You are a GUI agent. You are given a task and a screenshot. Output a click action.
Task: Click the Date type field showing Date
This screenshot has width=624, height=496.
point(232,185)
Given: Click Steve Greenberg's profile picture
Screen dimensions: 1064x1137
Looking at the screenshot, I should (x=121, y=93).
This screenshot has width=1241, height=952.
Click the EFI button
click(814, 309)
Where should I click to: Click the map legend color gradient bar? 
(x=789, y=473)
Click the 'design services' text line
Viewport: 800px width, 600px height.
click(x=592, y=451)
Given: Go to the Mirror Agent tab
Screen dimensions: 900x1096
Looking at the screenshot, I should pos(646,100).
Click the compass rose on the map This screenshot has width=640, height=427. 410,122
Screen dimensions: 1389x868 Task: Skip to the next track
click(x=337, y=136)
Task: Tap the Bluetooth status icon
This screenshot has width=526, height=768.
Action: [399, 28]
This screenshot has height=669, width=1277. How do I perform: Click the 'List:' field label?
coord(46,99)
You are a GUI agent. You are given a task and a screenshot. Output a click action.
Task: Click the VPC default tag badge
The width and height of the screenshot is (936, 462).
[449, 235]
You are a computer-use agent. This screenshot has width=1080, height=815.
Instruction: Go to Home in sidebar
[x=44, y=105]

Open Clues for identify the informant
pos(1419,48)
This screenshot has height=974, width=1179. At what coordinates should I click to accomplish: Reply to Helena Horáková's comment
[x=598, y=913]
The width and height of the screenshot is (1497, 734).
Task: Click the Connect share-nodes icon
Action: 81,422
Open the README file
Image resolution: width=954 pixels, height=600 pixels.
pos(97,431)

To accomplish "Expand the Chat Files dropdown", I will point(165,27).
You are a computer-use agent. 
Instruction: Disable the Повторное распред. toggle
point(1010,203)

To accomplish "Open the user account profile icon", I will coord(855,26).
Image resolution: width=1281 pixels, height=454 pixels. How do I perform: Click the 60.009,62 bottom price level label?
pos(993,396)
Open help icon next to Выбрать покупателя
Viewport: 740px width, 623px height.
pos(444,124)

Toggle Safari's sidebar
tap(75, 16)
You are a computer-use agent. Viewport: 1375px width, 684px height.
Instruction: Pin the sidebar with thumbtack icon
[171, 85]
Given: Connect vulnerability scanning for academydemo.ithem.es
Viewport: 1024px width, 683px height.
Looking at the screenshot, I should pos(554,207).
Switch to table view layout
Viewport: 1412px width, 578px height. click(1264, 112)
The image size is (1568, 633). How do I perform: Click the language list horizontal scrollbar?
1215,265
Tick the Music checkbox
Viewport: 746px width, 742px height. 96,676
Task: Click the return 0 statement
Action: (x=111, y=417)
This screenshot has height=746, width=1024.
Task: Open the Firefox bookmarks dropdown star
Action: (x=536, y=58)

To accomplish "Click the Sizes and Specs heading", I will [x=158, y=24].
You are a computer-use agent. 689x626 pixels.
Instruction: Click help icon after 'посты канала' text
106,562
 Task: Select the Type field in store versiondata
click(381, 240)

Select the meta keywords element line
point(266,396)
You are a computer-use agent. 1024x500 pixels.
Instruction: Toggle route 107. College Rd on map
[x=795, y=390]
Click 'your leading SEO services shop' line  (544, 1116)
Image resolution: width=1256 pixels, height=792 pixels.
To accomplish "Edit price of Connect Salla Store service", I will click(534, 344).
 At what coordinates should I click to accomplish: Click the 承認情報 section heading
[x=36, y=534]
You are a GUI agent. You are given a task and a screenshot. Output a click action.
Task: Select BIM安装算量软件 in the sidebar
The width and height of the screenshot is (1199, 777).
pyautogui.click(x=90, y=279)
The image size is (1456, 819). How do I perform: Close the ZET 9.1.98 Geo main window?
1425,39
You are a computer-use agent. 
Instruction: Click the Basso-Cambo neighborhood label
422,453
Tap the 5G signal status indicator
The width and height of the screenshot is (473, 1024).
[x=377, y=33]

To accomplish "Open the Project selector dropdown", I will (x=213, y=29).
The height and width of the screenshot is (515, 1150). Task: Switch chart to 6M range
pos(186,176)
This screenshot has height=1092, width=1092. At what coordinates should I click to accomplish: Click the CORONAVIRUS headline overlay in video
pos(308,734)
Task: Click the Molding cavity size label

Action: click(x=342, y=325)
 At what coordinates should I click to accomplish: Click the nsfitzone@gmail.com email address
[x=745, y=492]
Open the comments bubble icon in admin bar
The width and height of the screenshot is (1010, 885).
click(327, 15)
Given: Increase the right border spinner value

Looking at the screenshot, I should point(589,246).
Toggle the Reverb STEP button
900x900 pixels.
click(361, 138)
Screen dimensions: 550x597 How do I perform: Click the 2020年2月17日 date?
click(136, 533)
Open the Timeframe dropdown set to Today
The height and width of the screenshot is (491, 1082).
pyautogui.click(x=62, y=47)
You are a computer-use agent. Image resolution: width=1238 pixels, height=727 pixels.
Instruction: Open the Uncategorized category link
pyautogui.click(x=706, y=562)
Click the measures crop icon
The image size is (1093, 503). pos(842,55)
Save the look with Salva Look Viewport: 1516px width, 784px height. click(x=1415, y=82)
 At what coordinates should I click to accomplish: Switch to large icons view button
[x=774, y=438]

==========

Repeat the data exactly. Omit nothing.

> _Solution to this problem_
You are a GUI agent. You are given a task and a screenshot. Output a click action.
Task: Click the Date type field showing Date
This screenshot has width=624, height=496.
point(232,185)
Given: Click Steve Greenberg's profile picture
Screen dimensions: 1064x1137
Looking at the screenshot, I should (x=121, y=93).
This screenshot has width=1241, height=952.
Click the EFI button
click(814, 309)
Where should I click to: Click the map legend color gradient bar? 
(x=789, y=473)
Click the 'design services' text line
Viewport: 800px width, 600px height.
click(x=592, y=451)
Given: Go to the Mirror Agent tab
Screen dimensions: 900x1096
Looking at the screenshot, I should pos(646,100).
Click the compass rose on the map This screenshot has width=640, height=427. 410,122
Screen dimensions: 1389x868 Task: Skip to the next track
click(x=337, y=136)
Task: Tap the Bluetooth status icon
This screenshot has width=526, height=768.
Action: [399, 28]
This screenshot has height=669, width=1277. How do I perform: Click the 'List:' field label?
coord(46,99)
You are a GUI agent. You are given a task and a screenshot. Output a click action.
Task: Click the VPC default tag badge
The width and height of the screenshot is (936, 462).
[449, 235]
You are a computer-use agent. This screenshot has width=1080, height=815.
Instruction: Go to Home in sidebar
[x=44, y=105]

Open Clues for identify the informant
pos(1419,48)
This screenshot has height=974, width=1179. At what coordinates should I click to accomplish: Reply to Helena Horáková's comment
[x=598, y=913]
The width and height of the screenshot is (1497, 734).
Task: Click the Connect share-nodes icon
Action: 81,422
Open the README file
Image resolution: width=954 pixels, height=600 pixels.
pos(97,431)

To accomplish "Expand the Chat Files dropdown", I will point(165,27).
You are a computer-use agent. 
Instruction: Disable the Повторное распред. toggle
point(1010,203)

To accomplish "Open the user account profile icon", I will coord(855,26).
Image resolution: width=1281 pixels, height=454 pixels. How do I perform: Click the 60.009,62 bottom price level label?
pos(993,396)
Open help icon next to Выбрать покупателя
Viewport: 740px width, 623px height.
pos(444,124)

Toggle Safari's sidebar
tap(75, 16)
You are a computer-use agent. Viewport: 1375px width, 684px height.
Instruction: Pin the sidebar with thumbtack icon
[171, 85]
Given: Connect vulnerability scanning for academydemo.ithem.es
Viewport: 1024px width, 683px height.
Looking at the screenshot, I should pos(554,207).
Switch to table view layout
Viewport: 1412px width, 578px height. click(1264, 112)
The image size is (1568, 633). How do I perform: Click the language list horizontal scrollbar?
1215,265
Tick the Music checkbox
Viewport: 746px width, 742px height. 96,676
Task: Click the return 0 statement
Action: (x=111, y=417)
This screenshot has height=746, width=1024.
Task: Open the Firefox bookmarks dropdown star
Action: (x=536, y=58)

To accomplish "Click the Sizes and Specs heading", I will [x=158, y=24].
You are a computer-use agent. 689x626 pixels.
Instruction: Click help icon after 'посты канала' text
106,562
 Task: Select the Type field in store versiondata
click(381, 240)

Select the meta keywords element line
point(266,396)
You are a computer-use agent. 1024x500 pixels.
Instruction: Toggle route 107. College Rd on map
[x=795, y=390]
Click 'your leading SEO services shop' line  (544, 1116)
Image resolution: width=1256 pixels, height=792 pixels.
To accomplish "Edit price of Connect Salla Store service", I will click(534, 344).
 At what coordinates should I click to accomplish: Click the 承認情報 section heading
[x=36, y=534]
You are a GUI agent. You are given a task and a screenshot. Output a click action.
Task: Select BIM安装算量软件 in the sidebar
The width and height of the screenshot is (1199, 777).
pyautogui.click(x=90, y=279)
The image size is (1456, 819). How do I perform: Close the ZET 9.1.98 Geo main window?
1425,39
You are a computer-use agent. 
Instruction: Click the Basso-Cambo neighborhood label
422,453
Tap the 5G signal status indicator
The width and height of the screenshot is (473, 1024).
[x=377, y=33]

To accomplish "Open the Project selector dropdown", I will (x=213, y=29).
The height and width of the screenshot is (515, 1150). Task: Switch chart to 6M range
pos(186,176)
This screenshot has height=1092, width=1092. At what coordinates should I click to accomplish: Click the CORONAVIRUS headline overlay in video
pos(308,734)
Task: Click the Molding cavity size label

Action: click(x=342, y=325)
 At what coordinates should I click to accomplish: Click the nsfitzone@gmail.com email address
[x=745, y=492]
Open the comments bubble icon in admin bar
The width and height of the screenshot is (1010, 885).
click(327, 15)
Given: Increase the right border spinner value

Looking at the screenshot, I should point(589,246).
Toggle the Reverb STEP button
900x900 pixels.
click(361, 138)
Screen dimensions: 550x597 How do I perform: Click the 2020年2月17日 date?
click(136, 533)
Open the Timeframe dropdown set to Today
The height and width of the screenshot is (491, 1082).
pyautogui.click(x=62, y=47)
You are a computer-use agent. Image resolution: width=1238 pixels, height=727 pixels.
Instruction: Open the Uncategorized category link
pyautogui.click(x=706, y=562)
Click the measures crop icon
The image size is (1093, 503). pos(842,55)
Save the look with Salva Look Viewport: 1516px width, 784px height. click(x=1415, y=82)
 At what coordinates should I click to accomplish: Switch to large icons view button
[x=774, y=438]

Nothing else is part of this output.